Resources for Clinical Research in the JID
- Clinical trials have several important limitations for evaluating the safety of new medications, leading to many adverse events not being identified until the postmarketing period. Descriptive studies, including case reports, case series, cross-sectional, and ecologic studies, help identify potential safety signals and generate hypotheses. Further research using analytic study methods, including case-control studies and cohort studies, are necessary to determine if an association truly exists and to better understand the potential for causation.
- Over the last decade a large body of epidemiological, translational, and animal model research has suggested that psoriasis may be a risk factor for cardiovascular and metabolic disease. Outcome based studies often suggest that patients with more severe psoriasis have an increased risk of major cardiovascular events independent of traditional risk factors that are captured in electronic health data. The study by Parisi and colleagues finds that incident severe psoriasis is associated with a non-statistically significant increased risk of major cardiovascular events, HR 1.28 (95% CI 0.96–1.69) in their primary model and a statistically significant increased risk, HR 1.46 (95% CI 1.11, 1.92), in a sensitivity analysis that excludes patients with inflammatory arthritis.
- The Psoralen plus Ultraviolet-A (PUVA) cohort study has been a tremendous success in determining how a novel treatment (i.e., PUVA) affects the long-term risk of keratinocyte carcinoma. The ability to follow patients from the initial multicenter clinical trial for more than three decades has been a remarkable achievement in dermatoepidemiology. In this issue, Stern and Huibregtse report results from the PUVA follow-up study and conclude that only patients with exceptionally severe psoriasis have an increased overall mortality risk and that there is no significant risk of cardiovascular mortality associated with psoriasis.
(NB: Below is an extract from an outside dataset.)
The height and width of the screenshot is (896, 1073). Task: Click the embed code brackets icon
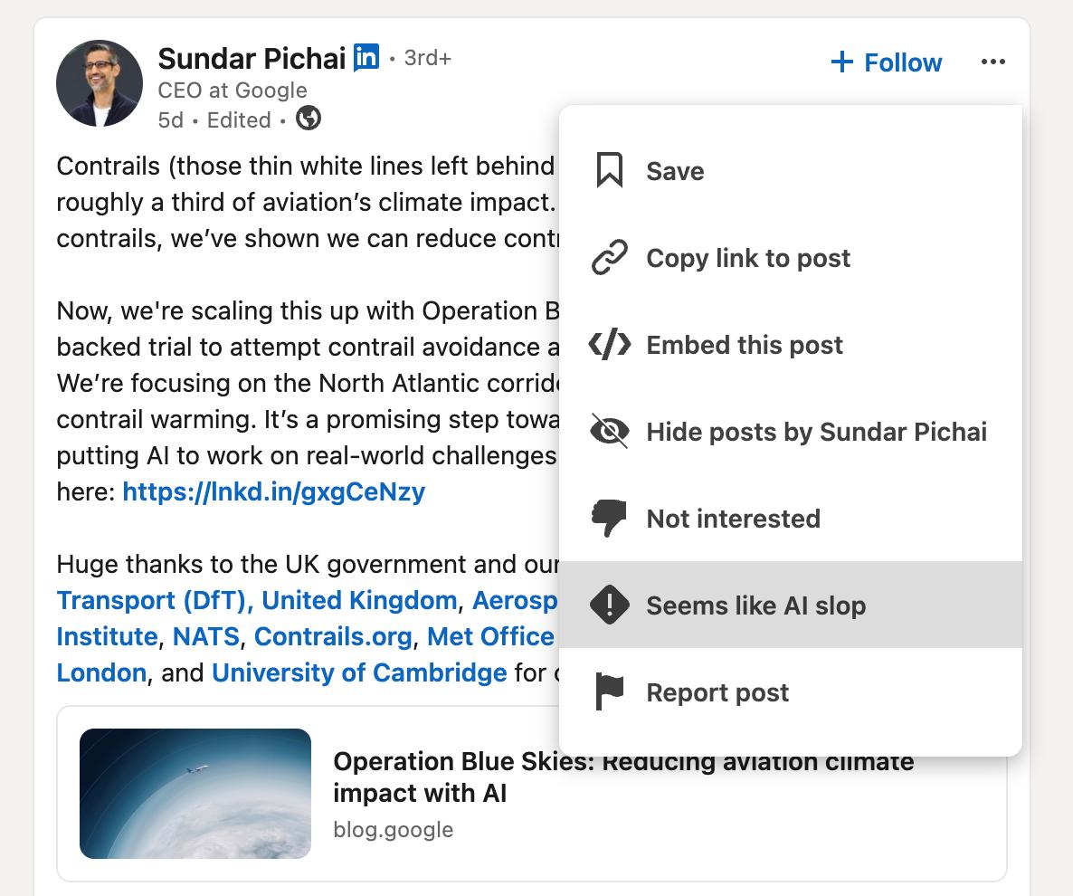point(609,344)
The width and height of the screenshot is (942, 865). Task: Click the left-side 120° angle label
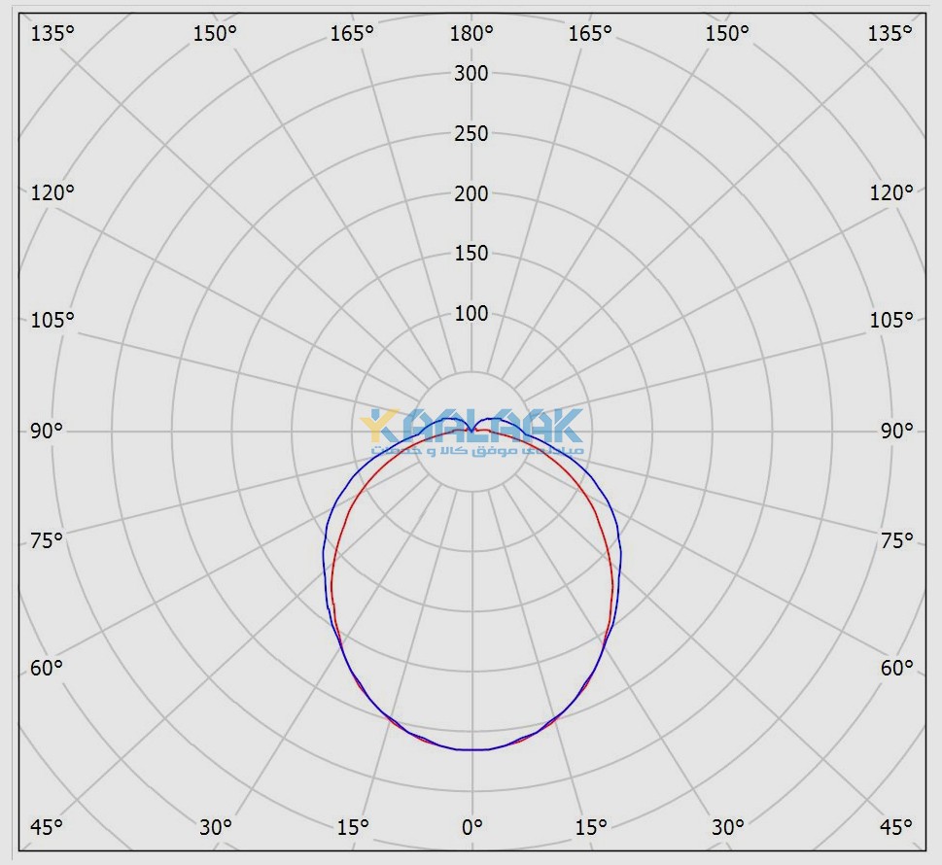click(52, 192)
- In this issue, Wakkee and colleagues report a self-described exploratory cohort study and conclude that psoriasis may not be an independent risk factor for ischemic heart disease (IHD) hospitalization and that there is only a slight and borderline increased risk of ischemic heart disease among psoriasis patients. This negative result should be interpreted in light of the study’s limitations, the complex relationship among levels of psoriasis severity, patient age, and cardiovascular (CV) risk, and the context of the rapidly growing literature.